UK new car registrations declined by -3.4% last month, as political and economic uncertainty and continuing confusion over diesel affected demand, according to figures released today by the Society of Motor Manufacturers and Traders (SMMT). March is a crucial month for the new car market, as the plate change drives buyers into showrooms, with new car demand often seen as a bellwether for consumer confidence and the health of the wider economy.
Demand fell in both the private and business sectors, with registrations down -2.8% and -44.8% respectively, while fleet demand was stable, up 0.3%. Declines were seen across almost every vehicle segment, including popular Dual Purpose (-1.8%) and small family cars (-4.0%). However, superminis – Britain’s favourite vehicle type – saw a 4.3% increase in demand, taking a third (33.7%) of all registrations.
Following the trend of recent months, diesel registrations fell -21.4% while petrol demand grew 5.1%. Meanwhile, demand for Alternatively Fuelled Vehicles (AFVs) increased by 7.6% with 25,302 registered, the biggest March volume on record. With almost 40 plug-in models on the market in the UK, and over 20 more expected to arrive in 2019, demand for these new technologies is expected to continue to grow.
Technological innovation is not restricted to powertrains, however, with cutting-edge technology helping to improve driver comfort and safety. Latest data shows that new driver assistance technology that mitigates driver error and prevents accidents is now available on almost eight in 10 new cars on the road. Last year, 1,848,394 new cars joining UK roads offered at least one self-activating safety system, either as standard or as an optional extra, including autonomous emergency braking (AEB), adaptive cruise control and overtaking sensors. AEB is now available on seven in 10 cars, with over half of cars registered featuring the technology as standard. Meanwhile, overtaking sensors and adaptive cruise control were available to 51.9% of buyers.2
Today’s figures come as SMMT launches a major new report showing UK consumers could be among the first in the world to benefit from self-driving vehicles.3 The research positions the UK at number one, globally, for mass market potential. Provided the conditions are met, the rollout of connected and autonomous technology could prevent 47,000 serious accidents and save 3,900 lives over the next decade – with an overall £62 billion economic opportunity by 2030. However, the ability to realise this is dependent in part on the UK leaving the EU with a deal that benefits the automotive industry. A ‘no deal’ scenario would have a devastating impact on investment and our hard-won reputation – risking the UK’s position as a leading global market and a centre of excellence for innovation.
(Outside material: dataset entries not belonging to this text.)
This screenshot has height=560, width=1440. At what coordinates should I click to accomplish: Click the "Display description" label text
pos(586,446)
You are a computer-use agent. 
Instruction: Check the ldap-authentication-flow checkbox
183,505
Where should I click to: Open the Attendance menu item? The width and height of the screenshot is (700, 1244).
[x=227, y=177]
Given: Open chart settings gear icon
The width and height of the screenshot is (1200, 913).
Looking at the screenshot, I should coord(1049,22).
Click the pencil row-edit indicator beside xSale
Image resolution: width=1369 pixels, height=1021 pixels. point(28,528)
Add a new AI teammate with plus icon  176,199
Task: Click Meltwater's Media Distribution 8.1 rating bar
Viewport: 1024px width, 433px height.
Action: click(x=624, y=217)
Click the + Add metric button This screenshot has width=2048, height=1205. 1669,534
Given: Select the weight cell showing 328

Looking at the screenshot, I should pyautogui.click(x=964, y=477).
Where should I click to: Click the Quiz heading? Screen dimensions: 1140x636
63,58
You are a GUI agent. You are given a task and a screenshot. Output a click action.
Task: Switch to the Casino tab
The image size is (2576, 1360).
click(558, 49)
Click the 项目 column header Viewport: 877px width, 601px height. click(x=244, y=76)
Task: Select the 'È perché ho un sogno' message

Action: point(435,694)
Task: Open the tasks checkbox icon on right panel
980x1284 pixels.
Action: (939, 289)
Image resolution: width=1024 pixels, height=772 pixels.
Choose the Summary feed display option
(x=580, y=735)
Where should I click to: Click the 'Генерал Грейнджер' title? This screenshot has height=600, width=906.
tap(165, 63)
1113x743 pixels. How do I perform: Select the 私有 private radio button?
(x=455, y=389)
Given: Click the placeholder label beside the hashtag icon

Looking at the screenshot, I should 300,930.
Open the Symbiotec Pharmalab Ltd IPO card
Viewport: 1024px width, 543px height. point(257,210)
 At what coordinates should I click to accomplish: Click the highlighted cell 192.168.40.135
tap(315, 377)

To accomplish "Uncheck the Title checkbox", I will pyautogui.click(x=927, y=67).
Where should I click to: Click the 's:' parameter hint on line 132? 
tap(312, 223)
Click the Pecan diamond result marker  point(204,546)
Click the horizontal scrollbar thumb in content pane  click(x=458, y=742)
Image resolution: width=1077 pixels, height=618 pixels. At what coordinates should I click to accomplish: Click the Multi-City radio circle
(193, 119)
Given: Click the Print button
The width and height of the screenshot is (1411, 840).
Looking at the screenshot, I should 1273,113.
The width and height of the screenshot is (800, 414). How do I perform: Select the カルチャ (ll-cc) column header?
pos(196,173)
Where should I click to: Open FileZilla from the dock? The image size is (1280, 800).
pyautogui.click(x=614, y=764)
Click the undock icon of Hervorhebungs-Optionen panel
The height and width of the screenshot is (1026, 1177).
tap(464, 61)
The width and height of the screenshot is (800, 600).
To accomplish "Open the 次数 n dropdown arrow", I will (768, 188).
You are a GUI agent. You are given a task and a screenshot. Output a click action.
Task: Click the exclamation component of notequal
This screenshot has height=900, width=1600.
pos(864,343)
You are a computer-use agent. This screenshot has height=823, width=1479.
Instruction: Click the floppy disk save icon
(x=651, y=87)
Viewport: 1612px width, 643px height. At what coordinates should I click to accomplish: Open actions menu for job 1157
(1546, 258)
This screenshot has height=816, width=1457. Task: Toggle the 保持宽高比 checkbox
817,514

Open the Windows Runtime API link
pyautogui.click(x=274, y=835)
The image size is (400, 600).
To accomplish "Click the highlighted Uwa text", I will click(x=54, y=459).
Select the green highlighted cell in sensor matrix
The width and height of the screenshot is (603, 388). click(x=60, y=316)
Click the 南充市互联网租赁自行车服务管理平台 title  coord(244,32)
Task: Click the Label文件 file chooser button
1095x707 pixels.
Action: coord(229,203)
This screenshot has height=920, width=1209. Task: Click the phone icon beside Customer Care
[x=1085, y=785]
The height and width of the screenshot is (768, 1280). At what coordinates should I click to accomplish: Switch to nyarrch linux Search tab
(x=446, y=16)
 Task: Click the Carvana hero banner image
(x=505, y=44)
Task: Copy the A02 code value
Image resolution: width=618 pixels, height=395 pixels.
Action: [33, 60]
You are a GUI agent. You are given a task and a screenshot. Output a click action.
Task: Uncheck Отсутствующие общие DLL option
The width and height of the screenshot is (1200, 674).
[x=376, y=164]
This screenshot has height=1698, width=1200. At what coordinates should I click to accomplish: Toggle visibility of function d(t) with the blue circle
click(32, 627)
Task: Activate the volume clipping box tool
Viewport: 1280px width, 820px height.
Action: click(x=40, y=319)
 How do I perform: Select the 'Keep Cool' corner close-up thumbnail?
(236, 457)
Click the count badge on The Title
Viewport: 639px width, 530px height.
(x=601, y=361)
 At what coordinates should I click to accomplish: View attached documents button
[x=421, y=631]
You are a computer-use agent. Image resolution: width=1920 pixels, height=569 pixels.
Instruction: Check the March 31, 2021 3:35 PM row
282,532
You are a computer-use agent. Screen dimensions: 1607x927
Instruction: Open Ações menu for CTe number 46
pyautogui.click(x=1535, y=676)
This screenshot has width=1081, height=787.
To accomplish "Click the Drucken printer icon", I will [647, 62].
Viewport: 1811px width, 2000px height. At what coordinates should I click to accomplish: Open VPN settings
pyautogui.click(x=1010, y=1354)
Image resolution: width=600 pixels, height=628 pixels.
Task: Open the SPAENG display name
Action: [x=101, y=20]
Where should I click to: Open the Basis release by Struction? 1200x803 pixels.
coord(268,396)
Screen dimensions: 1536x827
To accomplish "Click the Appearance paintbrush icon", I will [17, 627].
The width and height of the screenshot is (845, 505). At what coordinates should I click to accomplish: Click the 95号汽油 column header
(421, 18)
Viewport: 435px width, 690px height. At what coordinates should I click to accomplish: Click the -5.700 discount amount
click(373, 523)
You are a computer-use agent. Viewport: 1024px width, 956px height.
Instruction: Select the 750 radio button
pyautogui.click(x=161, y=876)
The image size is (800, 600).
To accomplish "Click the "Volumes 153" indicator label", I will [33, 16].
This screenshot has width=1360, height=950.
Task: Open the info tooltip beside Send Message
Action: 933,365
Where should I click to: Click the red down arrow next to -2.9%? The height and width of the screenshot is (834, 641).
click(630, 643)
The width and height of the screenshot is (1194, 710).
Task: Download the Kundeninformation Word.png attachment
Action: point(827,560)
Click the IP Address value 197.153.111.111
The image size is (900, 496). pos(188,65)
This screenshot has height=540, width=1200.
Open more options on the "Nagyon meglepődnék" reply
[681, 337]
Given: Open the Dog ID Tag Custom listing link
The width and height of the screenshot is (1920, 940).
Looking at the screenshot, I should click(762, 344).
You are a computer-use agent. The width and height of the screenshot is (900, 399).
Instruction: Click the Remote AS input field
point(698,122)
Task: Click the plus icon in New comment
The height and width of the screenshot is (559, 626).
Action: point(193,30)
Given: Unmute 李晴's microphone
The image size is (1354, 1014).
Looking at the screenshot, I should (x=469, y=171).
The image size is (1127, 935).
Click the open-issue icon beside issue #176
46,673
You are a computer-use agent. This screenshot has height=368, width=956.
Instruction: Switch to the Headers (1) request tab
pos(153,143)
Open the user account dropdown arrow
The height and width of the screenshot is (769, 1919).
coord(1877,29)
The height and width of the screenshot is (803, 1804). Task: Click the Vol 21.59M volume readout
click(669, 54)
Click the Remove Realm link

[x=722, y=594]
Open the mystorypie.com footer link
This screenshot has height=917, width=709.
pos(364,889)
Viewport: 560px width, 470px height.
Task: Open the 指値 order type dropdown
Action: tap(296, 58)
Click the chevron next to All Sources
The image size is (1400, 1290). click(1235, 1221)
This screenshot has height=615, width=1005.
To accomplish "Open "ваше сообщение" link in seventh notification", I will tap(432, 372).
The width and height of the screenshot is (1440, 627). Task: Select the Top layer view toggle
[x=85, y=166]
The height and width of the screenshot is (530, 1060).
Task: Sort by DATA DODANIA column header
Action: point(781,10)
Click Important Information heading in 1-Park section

Mike Hawes, SMMT Chief Executive, said,
“March is a key barometer for the new car market, so this fall is of clear concern. While manufacturers continue to invest in exciting models and cutting-edge tech, for the UK to reap the full benefits of these advances, we need a strong market that encourages the adoption of new technology. That means supportive policies, not least on vehicle taxation and incentives, to give buyers the confidence to invest in the new car that best meets their driving needs. Above all, we urgently need an end to the political and economic uncertainty by removing permanently the threat of a ‘no deal’ Brexit and agreeing a future relationship that avoids any additional friction that would increase costs and hence prices.”